=== RECORD EXTRACTS ===

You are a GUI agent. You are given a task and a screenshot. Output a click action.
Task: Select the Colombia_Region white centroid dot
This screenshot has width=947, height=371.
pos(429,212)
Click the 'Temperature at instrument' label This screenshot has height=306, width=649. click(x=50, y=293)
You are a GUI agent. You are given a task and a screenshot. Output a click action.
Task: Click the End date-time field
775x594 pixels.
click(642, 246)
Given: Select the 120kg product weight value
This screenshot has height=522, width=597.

===
=== RECORD EXTRACTS ===

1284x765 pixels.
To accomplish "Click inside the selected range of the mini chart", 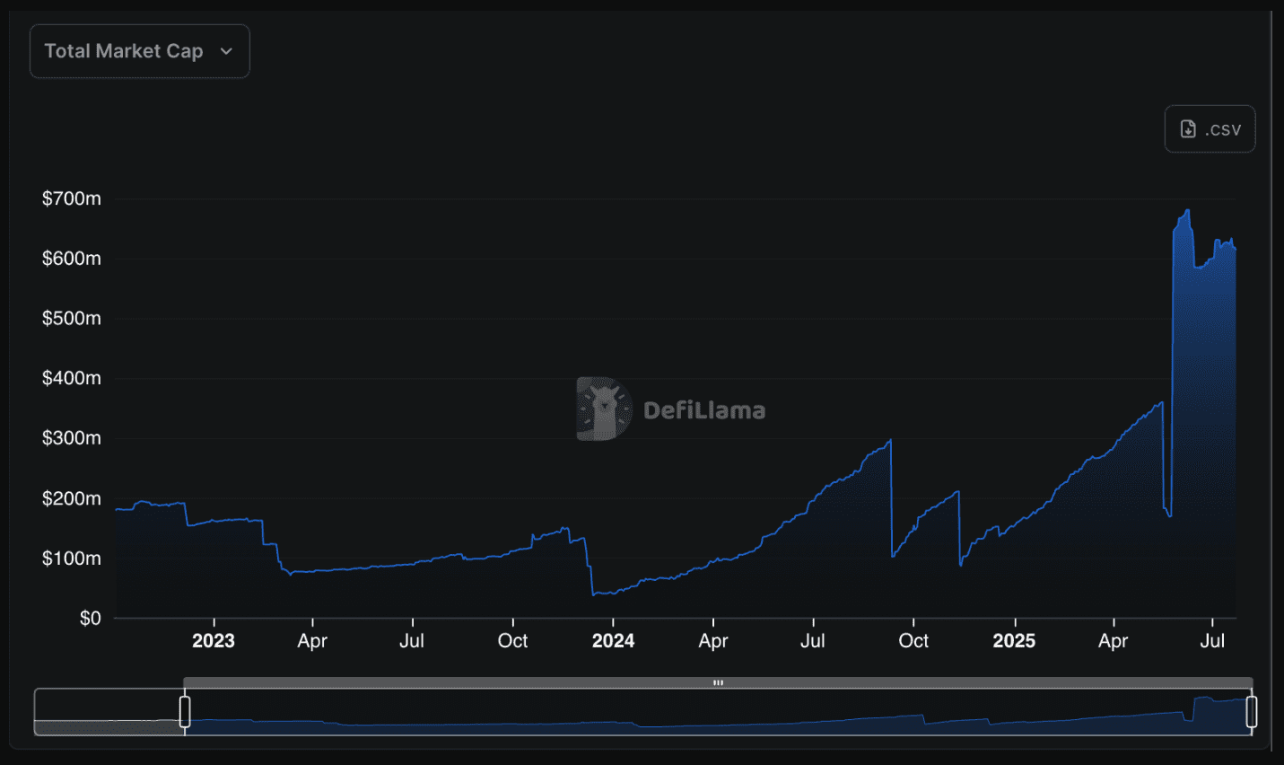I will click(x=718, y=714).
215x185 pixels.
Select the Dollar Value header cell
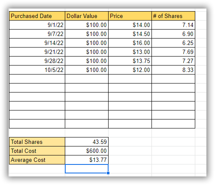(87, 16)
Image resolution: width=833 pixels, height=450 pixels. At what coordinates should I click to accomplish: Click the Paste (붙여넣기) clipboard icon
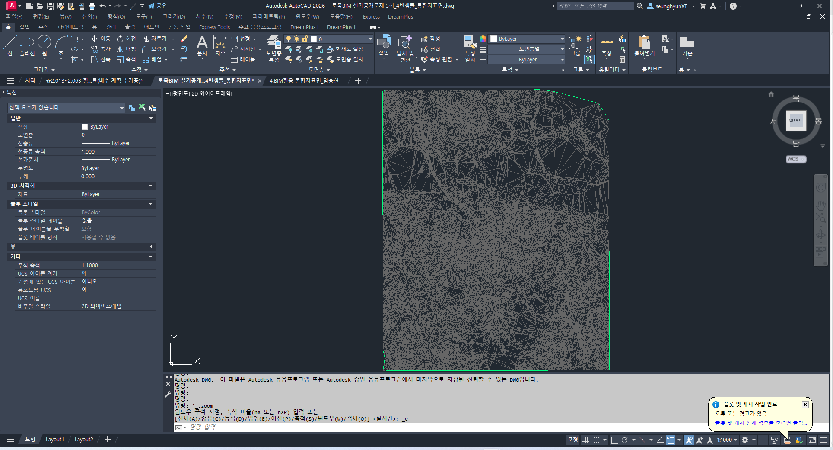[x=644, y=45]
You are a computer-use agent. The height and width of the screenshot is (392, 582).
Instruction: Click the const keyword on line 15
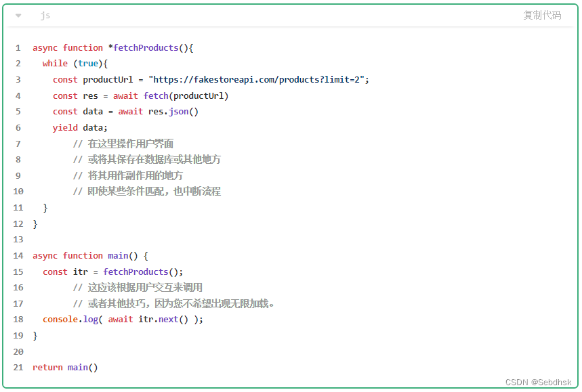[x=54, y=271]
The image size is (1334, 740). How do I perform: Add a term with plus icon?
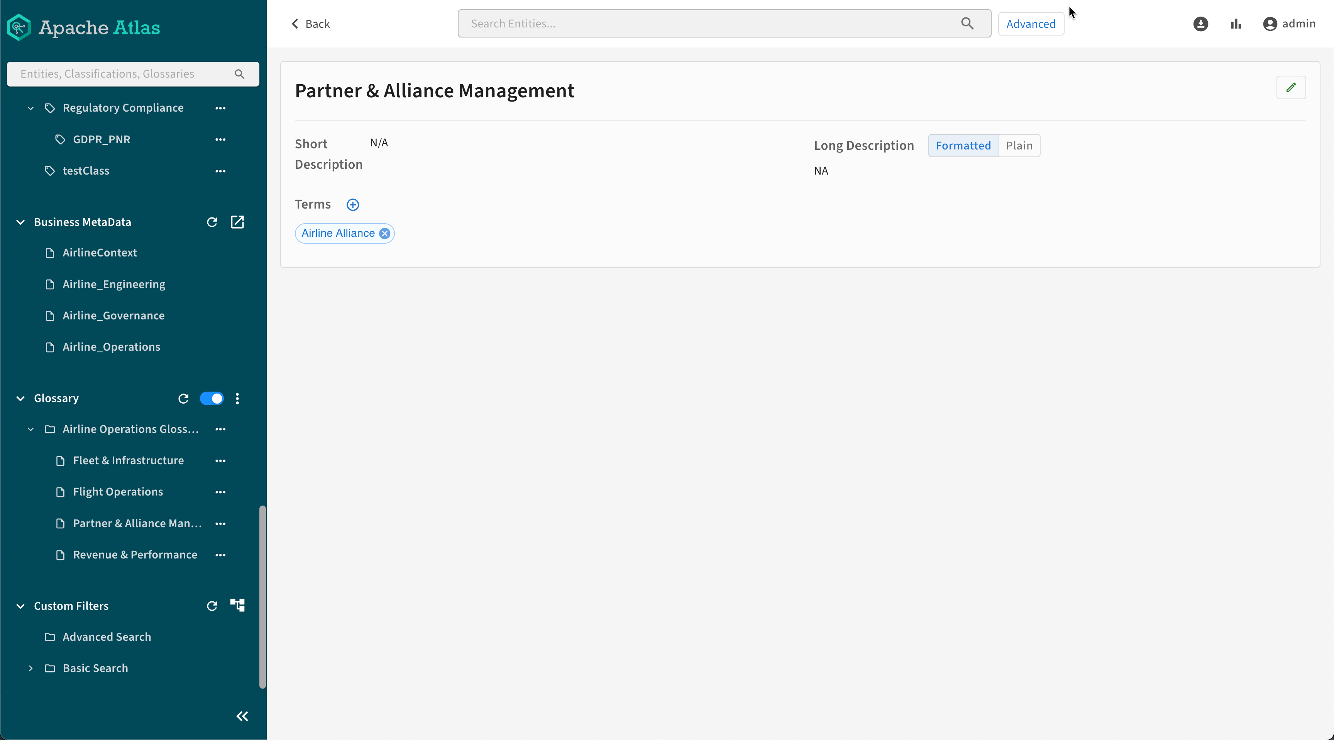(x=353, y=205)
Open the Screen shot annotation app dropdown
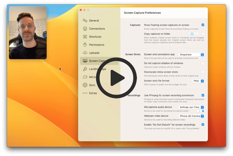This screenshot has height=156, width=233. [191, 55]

===
=== RECORD EXTRACTS ===

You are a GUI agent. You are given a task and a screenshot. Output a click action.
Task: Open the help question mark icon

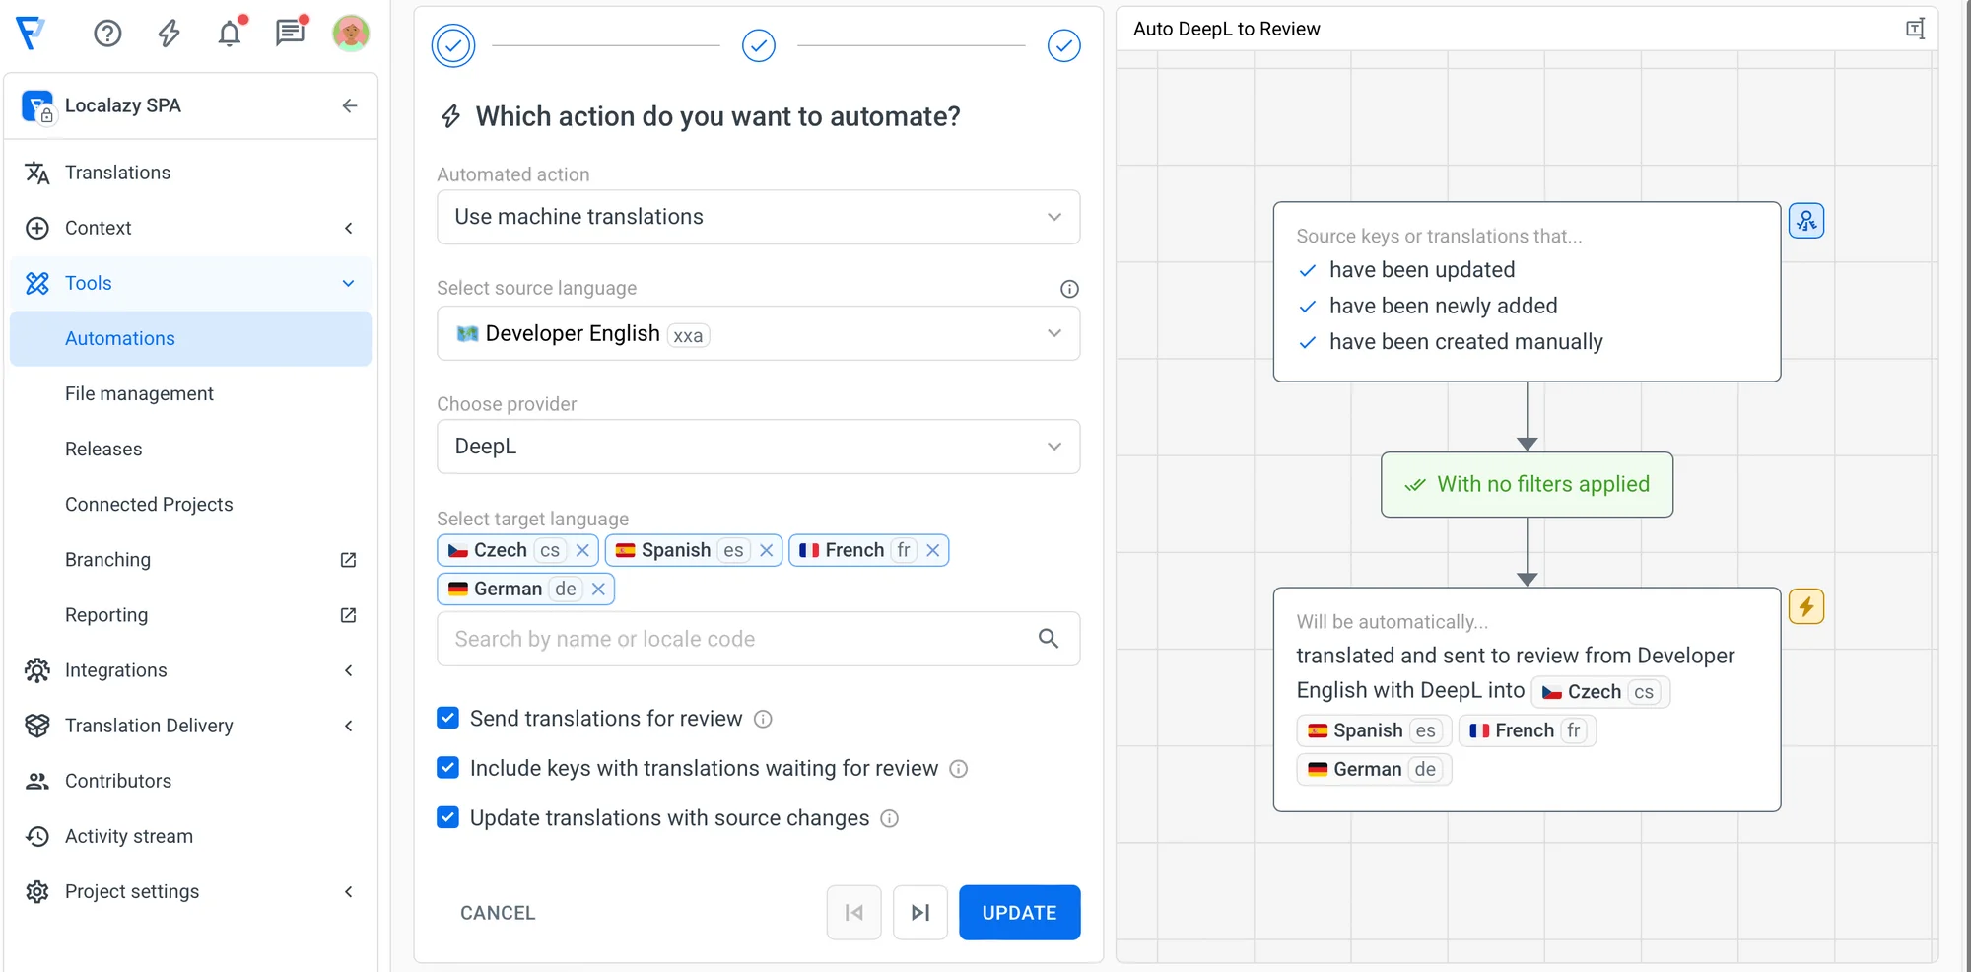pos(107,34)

===

THE TASK ▸ Give the part of the material that opens with the line containing "You are a computer-use" and closes with the line containing "(x=353, y=205)" as a Markdown table with the columns Row and Line Text, one numbered row per non-blank line, and leave the pictures out.

REPLY TO THE TASK ▸
| Row | Line Text |
|---|---|
| 1 | You are a computer-use agent. The height and width of the screenshot is (392, 582). |
| 2 | Instruction: Click the const keyword on line 15 |
| 3 | [x=54, y=271] |
| 4 | The image size is (1334, 740). How do I perform: Add a term with plus icon? |
| 5 | (x=353, y=205) |